The Associated Press and Reuters contributed to this report.

Video: NY judge upholds eviction of ‘Occupy’ campsite

  1. Transcript of: NY judge upholds eviction of ‘Occupy’ campsite

    BRIAN WILLIAMS, anchor: Another story in the news. All day today here in New York , the NYPD moved into Lower Manhattan before dawn and they emptied the park of those Occupy Wall Street protesters who have been living there for two months, where it all started. Here's what Zuccotti Park in Lower Manhattan looked like just yesterday, before the police raid, and afterward. Everything, everyone out and a power washing by sanitation workers. Late today, a judge ruled they can go back, but not with their tents, sleeping bags and other camping gear. It's a developing story here in New York tonight. NBC 's Mara Schiavocampo covering for us. Mara , good evening.

    MARA SCHIAVOCAMPO reporting: Brian , good evening. Protesters began re-entering this park about an hour ago, streaming in joyously. This after a tumultuous day when they were evicted from the park, their camp dismantled completely. Shortly after midnight, hundreds of officers in riot gear stormed the protesters' camp. Those who refused to leave were forced out.

    Unidentified Man #1: Cops came in there six at a time, pulling people, pulling kids up by their arms, by their shoulders, by their hair.

    Unidentified Woman: I think it's an outrage what they're doing.

    SCHIAVOCAMPO: Up to 100 were arrested. Every single tent and sleeping bag hauled away. Then, before dawn , the park was scrubbed clean.

    Unidentified Man #2: Well, it was unsanitary. It broke all the rules that the park was about.

    SCHIAVOCAMPO: City officials said while they support the right to protest, it's time for the occupation to end.

    Mayor MICHAEL BLOOMBERG (New York City): The First Amendment protects speech. It does not protect the use of tents and sleeping bags to take over a public space.

    SCHIAVOCAMPO: New York joins a growing list of cities cracking down this week, from Oakland ...

    Unidentified Man #3: All right. We got everybody out.

    SCHIAVOCAMPO: ...to Portland...

    Group of Protesters:

    SCHIAVOCAMPO: ...to Berkeley just this afternoon. The protest began in New York two months ago. The anger at corporate greed and wealth inequality gaining traction and national attention.

    Unidentified Man #4: I'm just letting my friends, you know.

    Unidentified Man #5: ...doesn't want you anymore. All right?

    SCHIAVOCAMPO: But now, many communities are fed up with the cost and inconvenience of around the clock protest camps.

    Mr. LARRY SABATO (University of Virginia Center for Politics): People were sympathetic to at least some of the goals as expressed by the early occupiers, but lately it seems, because of crime and sanitation and ideological disputes, this seems to be degenerating in a way that reminds people of the worst of the 1960s .

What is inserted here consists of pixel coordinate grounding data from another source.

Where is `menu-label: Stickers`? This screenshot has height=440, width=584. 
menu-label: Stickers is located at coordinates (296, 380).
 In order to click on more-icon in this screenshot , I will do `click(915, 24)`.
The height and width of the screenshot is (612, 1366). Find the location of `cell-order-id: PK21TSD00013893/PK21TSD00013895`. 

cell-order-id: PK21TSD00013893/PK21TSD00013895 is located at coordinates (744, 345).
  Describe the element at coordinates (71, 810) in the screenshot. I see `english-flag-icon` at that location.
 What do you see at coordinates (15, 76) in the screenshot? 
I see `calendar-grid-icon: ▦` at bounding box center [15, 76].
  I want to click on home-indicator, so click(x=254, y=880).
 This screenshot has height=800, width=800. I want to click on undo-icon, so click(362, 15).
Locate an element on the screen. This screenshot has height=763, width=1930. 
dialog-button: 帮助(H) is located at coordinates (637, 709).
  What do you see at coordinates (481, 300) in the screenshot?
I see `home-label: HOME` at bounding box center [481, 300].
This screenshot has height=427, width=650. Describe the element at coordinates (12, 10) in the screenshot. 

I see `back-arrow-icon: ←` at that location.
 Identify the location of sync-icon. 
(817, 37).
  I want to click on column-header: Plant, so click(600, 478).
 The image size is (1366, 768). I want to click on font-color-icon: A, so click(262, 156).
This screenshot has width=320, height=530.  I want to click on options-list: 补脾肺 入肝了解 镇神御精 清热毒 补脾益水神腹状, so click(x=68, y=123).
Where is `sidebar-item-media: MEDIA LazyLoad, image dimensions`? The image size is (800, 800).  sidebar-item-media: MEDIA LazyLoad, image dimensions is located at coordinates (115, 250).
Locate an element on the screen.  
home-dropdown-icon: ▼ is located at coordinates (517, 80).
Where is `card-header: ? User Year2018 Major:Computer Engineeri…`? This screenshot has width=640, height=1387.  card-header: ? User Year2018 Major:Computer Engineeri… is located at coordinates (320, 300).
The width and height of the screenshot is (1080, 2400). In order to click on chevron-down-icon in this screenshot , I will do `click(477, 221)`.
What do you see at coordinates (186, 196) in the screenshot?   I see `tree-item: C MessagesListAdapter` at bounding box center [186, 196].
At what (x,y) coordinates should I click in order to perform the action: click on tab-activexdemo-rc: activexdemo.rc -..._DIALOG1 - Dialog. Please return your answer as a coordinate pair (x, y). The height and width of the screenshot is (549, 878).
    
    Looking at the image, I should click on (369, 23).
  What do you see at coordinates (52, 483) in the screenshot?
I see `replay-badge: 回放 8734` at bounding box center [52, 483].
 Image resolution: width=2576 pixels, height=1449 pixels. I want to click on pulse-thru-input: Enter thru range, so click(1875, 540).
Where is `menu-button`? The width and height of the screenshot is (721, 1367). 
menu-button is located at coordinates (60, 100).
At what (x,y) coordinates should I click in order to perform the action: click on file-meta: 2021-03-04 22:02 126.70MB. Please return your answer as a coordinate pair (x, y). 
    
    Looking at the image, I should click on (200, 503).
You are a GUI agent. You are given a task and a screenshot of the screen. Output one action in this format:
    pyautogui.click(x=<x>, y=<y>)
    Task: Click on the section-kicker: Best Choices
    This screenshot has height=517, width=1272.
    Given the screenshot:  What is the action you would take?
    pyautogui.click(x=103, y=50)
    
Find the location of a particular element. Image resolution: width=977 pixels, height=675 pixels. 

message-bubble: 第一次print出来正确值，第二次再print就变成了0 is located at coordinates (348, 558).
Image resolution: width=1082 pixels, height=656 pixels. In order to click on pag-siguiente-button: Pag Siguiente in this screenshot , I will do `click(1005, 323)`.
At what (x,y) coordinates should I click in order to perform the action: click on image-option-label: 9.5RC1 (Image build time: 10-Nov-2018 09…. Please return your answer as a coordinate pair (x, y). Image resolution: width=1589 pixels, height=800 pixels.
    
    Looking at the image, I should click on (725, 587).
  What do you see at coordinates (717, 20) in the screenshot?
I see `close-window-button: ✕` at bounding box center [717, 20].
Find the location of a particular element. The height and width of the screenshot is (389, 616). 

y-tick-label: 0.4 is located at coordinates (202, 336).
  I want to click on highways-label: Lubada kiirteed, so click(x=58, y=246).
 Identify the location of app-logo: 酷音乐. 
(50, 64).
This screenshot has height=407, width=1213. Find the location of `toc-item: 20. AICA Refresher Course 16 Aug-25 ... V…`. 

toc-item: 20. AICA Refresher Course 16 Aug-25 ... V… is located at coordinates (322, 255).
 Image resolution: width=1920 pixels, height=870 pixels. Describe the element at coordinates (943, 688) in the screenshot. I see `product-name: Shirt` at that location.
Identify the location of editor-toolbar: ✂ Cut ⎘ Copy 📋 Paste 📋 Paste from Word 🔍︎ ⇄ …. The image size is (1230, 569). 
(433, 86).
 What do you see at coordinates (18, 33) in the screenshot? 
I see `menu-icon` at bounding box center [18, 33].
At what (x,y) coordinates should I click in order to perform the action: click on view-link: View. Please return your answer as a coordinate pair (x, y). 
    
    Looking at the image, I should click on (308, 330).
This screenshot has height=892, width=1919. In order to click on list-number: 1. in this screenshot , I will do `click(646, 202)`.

    Group of Protesters: The whole world is watching.

    SCHIAVOCAMPO: In New York , protesters spent the day trying to get back into Zuccotti Park , fighting not just for access to one park but the future of their movement. Though protesters have been allowed back into the park, this is far from a victory for them. They can no longer camp here, which completely changes the

    nature of their occupation. Brian: Mara Schiavocampo , after a long day, in Lower Manhattan . Mara , thanks.